Best practice for securing communications between edge gateways and EnOS IoT Hub with X.509 certificates

Security is a critical in an IoT system. EnOS enforces the following security schemes for secure the connection between the edge gateway and EnOS IoT Hub:

  • The communications between the edge gateway and EnOS IoT Hub are enforced to use certificate-based bi-directional authentication.
  • Support for RSA algorithm to verify signature, with enforcement for 2048 bits.
  • The resource on EnOS is segregated and the API access permissions are controlled by IAM, for more information, see IAM overview.

Setup phase

The following diagram illustrates the process of secure communication between the edge and IoT Hub based on X.509 certificates:

../../_images/certificate_service_secure_communication_01.png

1. IoT Hub acquires X.509 certificate

1a. The IoT Hub creates key pairs and CSR locally, acquires the X.509 certificate with the CSR by using the X.509 Certificate Service API.

1b. The EnOS CA issues the X.509 certificate and sends the certificate to the IoT Hub.

1c. The IoT Hub receives and stores the X.509 certificate.

../../_images/certificate_service_secure_communication_02.png

2. Edge acquires X.509 certificate

2a. The device provisioner provisions the edge with necessary information such as product key, product secret, serial number, and license. The provisioner uses these parameters to create the device in the IoT Hub.

2b. The IoT Hub verifies the identity of the edge and creates the device instance in the Hub, responds to Edge with the Globally Unique Identifier (GUID) of the device and the device secret.

2c. The edge receives the responses from the IoT Hub, creates key pairs and CSR, calls the API to activate the device, and gets its X.509 certificate.

2d. The IoT Hub receives the request from the edge, after verifying its identity, activates the device and forward the CSR to the EnOS CA.

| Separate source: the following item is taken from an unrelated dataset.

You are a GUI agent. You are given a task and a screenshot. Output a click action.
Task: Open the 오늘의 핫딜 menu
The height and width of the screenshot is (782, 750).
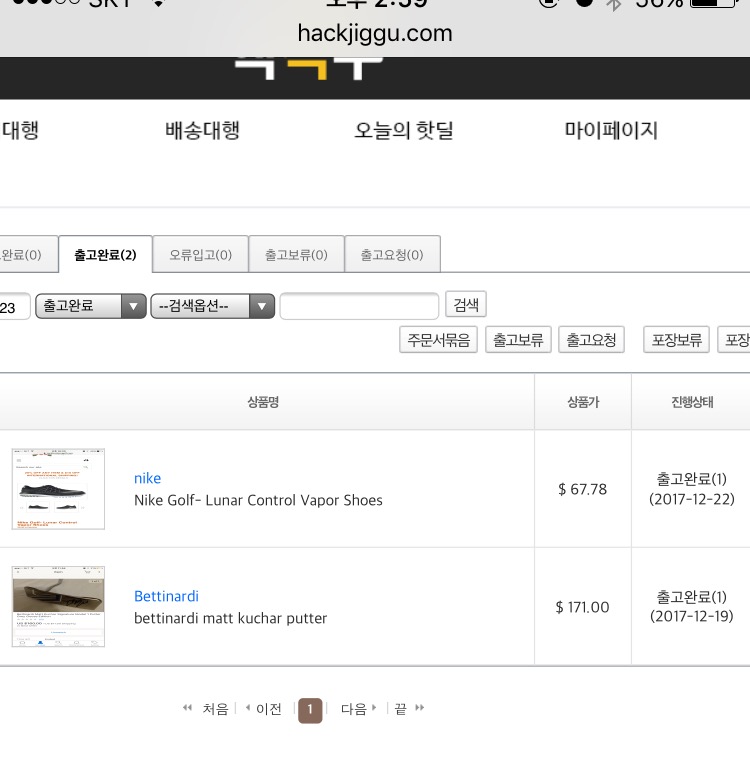click(x=403, y=130)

2e. The EnOS CA receives the CSR, issues the certificate and responds to the IoT Hub.

2f. The IoT Hub receives the issued X.509 certificate, binds it with the device id, and then sends the certificate to the edge.

2g.The edge receives the issued X.509 certificate, saves it securely in the local repository.

Communication phase

The diagram below illustrates the certificate-based authentication process and the revocation process:

../../_images/certificate_service_secure_communication_03.png

3. Edge communicates with the IoT Hub using the certificate-based bi-directional authentication

3a. The edge validates the certificate of the IoT Hub.

3b. The IoT Hub validates the certificate of the edge.

When the TLS handshake in step 3a and 3b succeeds, the TLS connection is established between the edge and the IoT Hub.

3c. The edge transmits device telemetry through MQTT over the TLS connection.

3d. The IoT Hub transmits configurations and control signals through MQTT over the TLS connection.

../../_images/certificate_service_secure_communication_04.png

Revocation phase

Under some circumstances, the device provisioner needs to revoke the X.509 certificate of the edge.

4. The IoT Hub revokes the X.509 certificate of the Edge

4a. The IoT Hub calls the revocation API to revoke the X.509 certificate with the serial number of the certificate.

4b. The EnOS CA receives the request from the IoT Hub, verifies the identity, revokes the certificate, and update the CRL.

Edge security best practices

In the certificate-based security connection, consider the following best practices to secure the edge:

  • Create the private key for the edge and keep it secret in a storage such as TPM.
  • Use TLS 1.2 when communicating with the IoT Hub and verify that the server certificate is valid.
  • Each edge must have a unique public/private key pair.
  • The key pair used to be authenticated by IoT Hub should not be used for other purposes or communications through other protocols.
  • The key must be revoked when the edge is reset.
  • When your edge runs on an operating system, make sure your operating system is secured through certain mechanisms, for example, firewall.
  • Ensure that you have a way to update root CA certificates and CRL.
  • Ensure that the clock on the edge is not tampered with.